ASSIGNMENT: Could you print each of the records below exactly?

-- Opening Marker --

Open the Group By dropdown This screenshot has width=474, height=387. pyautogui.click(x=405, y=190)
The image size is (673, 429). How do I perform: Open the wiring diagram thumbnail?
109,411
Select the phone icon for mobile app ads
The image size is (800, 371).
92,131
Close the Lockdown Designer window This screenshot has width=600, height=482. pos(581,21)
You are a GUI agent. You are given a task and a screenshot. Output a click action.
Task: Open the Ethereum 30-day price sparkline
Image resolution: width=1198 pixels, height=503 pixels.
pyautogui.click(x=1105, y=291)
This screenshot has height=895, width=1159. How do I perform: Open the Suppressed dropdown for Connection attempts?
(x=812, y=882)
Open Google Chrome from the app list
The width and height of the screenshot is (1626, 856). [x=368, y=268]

-- Closing Marker --

SOLUTION BELOW:
Open the Group By dropdown This screenshot has width=474, height=387. pyautogui.click(x=405, y=190)
The image size is (673, 429). How do I perform: Open the wiring diagram thumbnail?
109,411
Select the phone icon for mobile app ads
The image size is (800, 371).
92,131
Close the Lockdown Designer window This screenshot has width=600, height=482. pos(581,21)
You are a GUI agent. You are given a task and a screenshot. Output a click action.
Task: Open the Ethereum 30-day price sparkline
Image resolution: width=1198 pixels, height=503 pixels.
pyautogui.click(x=1105, y=291)
This screenshot has height=895, width=1159. How do I perform: Open the Suppressed dropdown for Connection attempts?
(x=812, y=882)
Open Google Chrome from the app list
The width and height of the screenshot is (1626, 856). [x=368, y=268]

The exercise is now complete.